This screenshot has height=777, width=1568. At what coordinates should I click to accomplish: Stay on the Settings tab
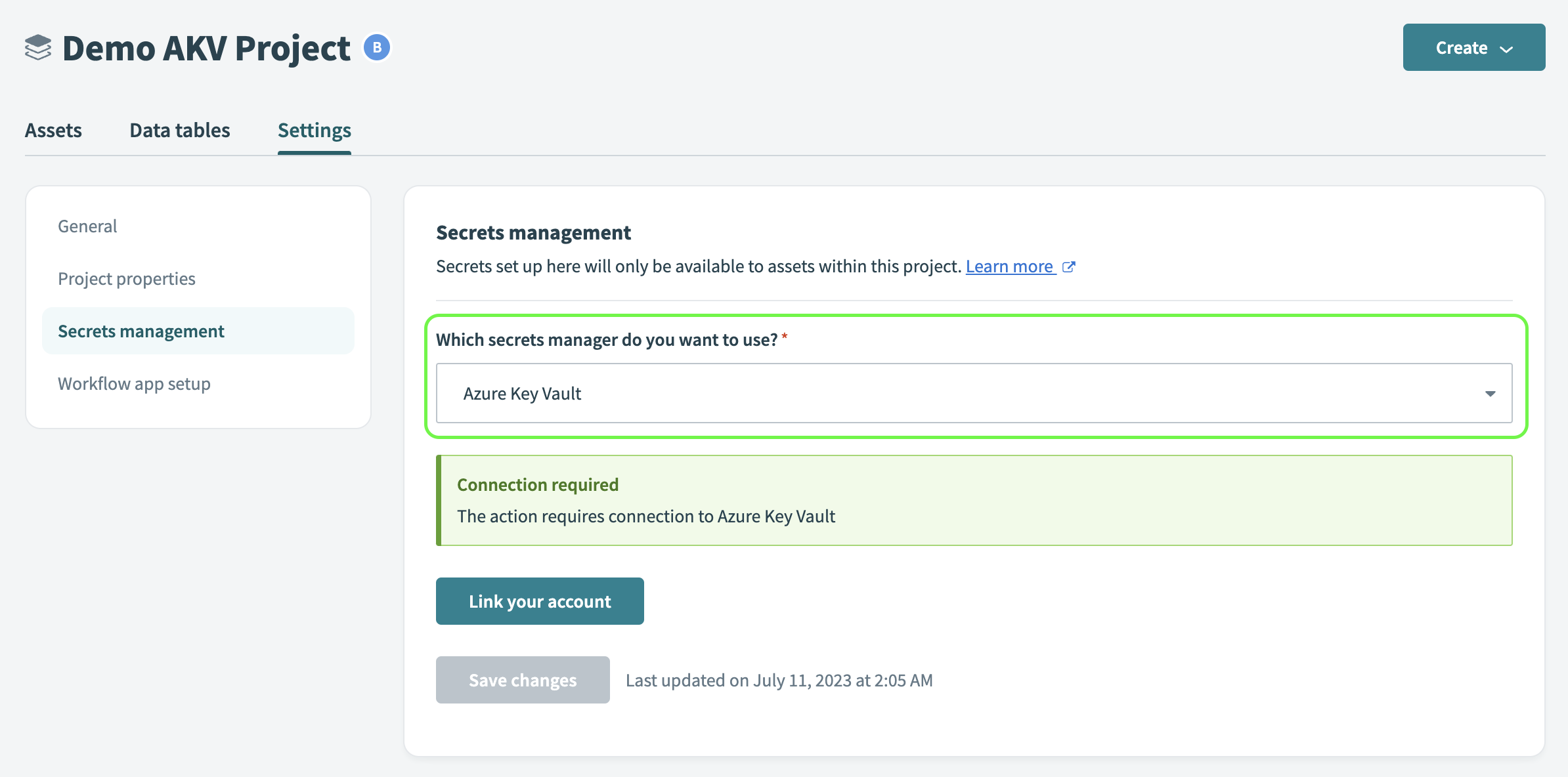[314, 130]
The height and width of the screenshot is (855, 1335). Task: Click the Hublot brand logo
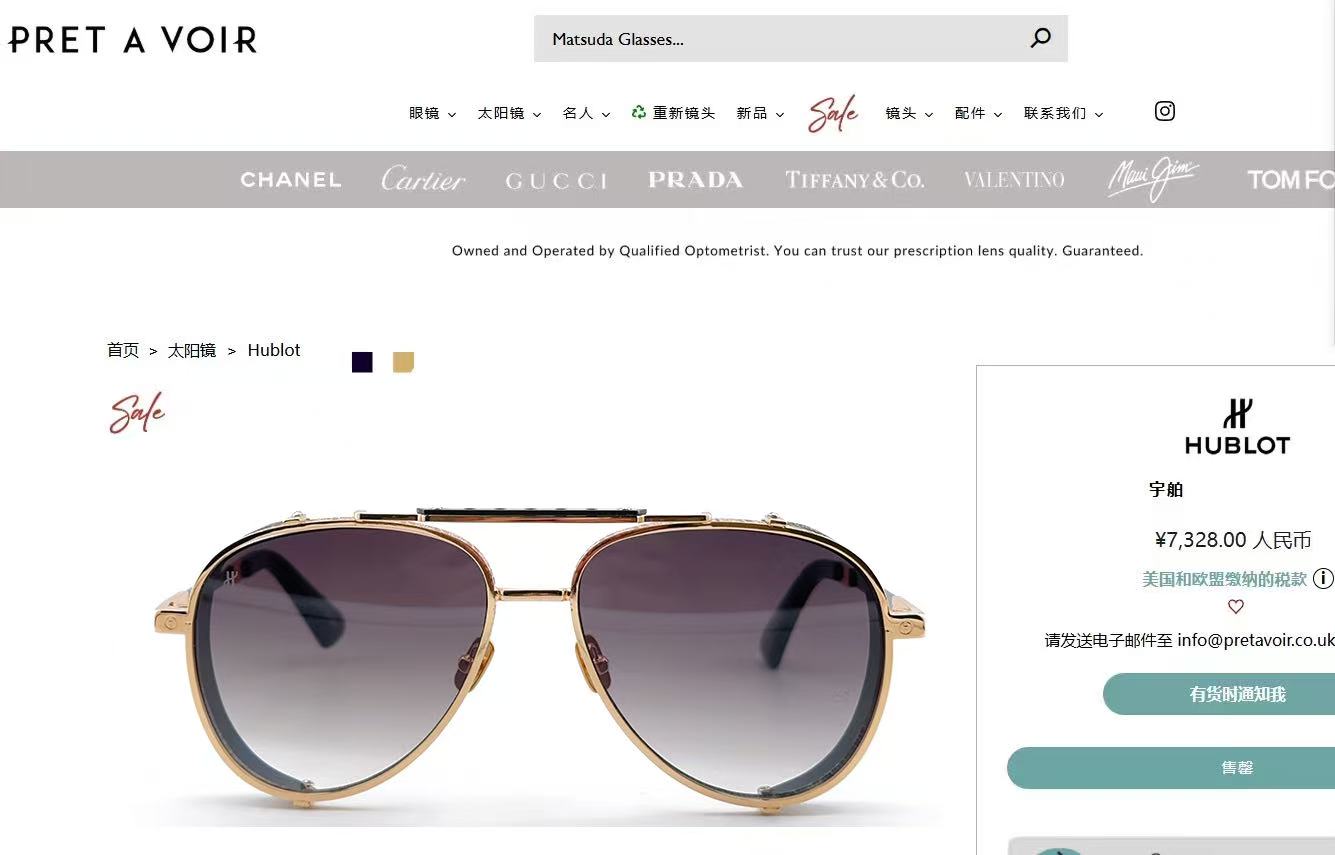[x=1237, y=427]
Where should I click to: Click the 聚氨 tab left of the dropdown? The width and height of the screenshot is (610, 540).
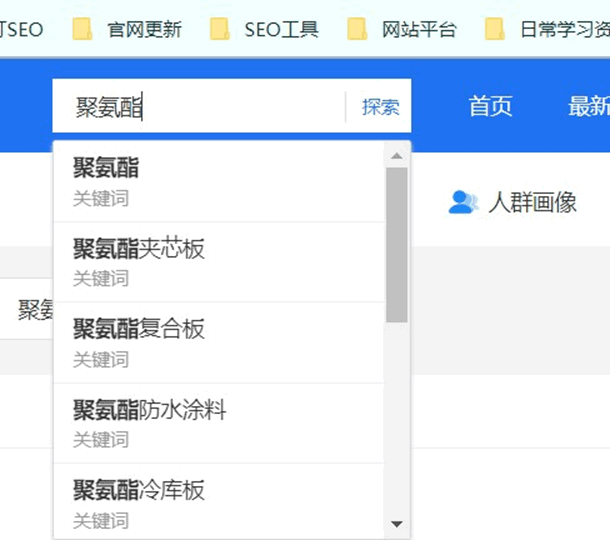tap(34, 310)
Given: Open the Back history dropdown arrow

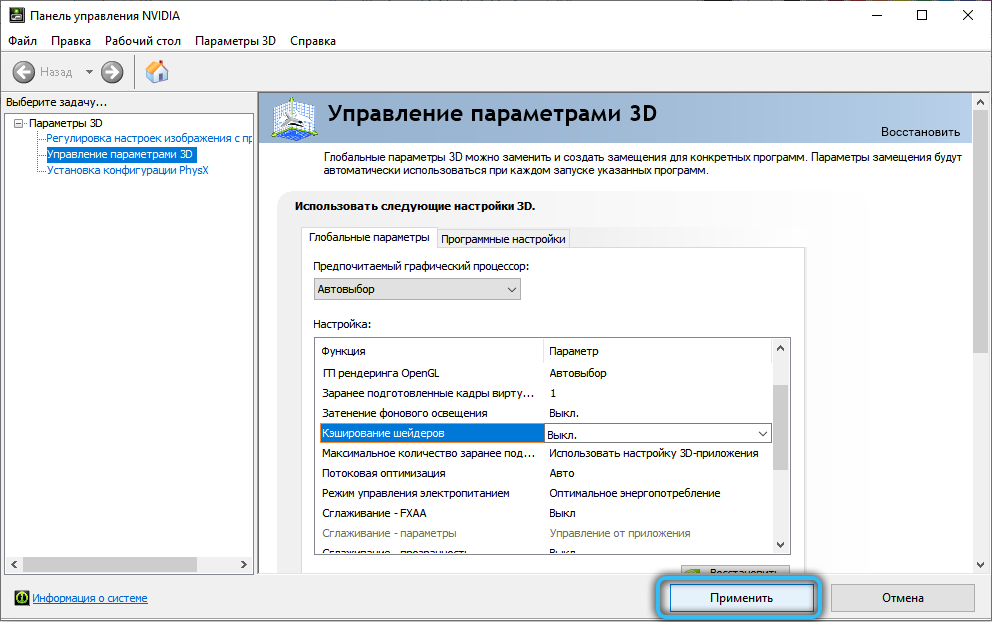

**TASK INSTRUCTIONS**
All of the data is to be returned exactly, with no pictures included.

**RESULT OF THIS TASK**
This screenshot has height=777, width=1568. At what coordinates should I click to accomplish: Stay on the Settings tab
[314, 130]
The height and width of the screenshot is (855, 1335). Task: Click the Hublot brand logo
[x=1237, y=427]
Where should I click to: Click the 聚氨 tab left of the dropdown? The width and height of the screenshot is (610, 540).
tap(34, 310)
Given: Open the Back history dropdown arrow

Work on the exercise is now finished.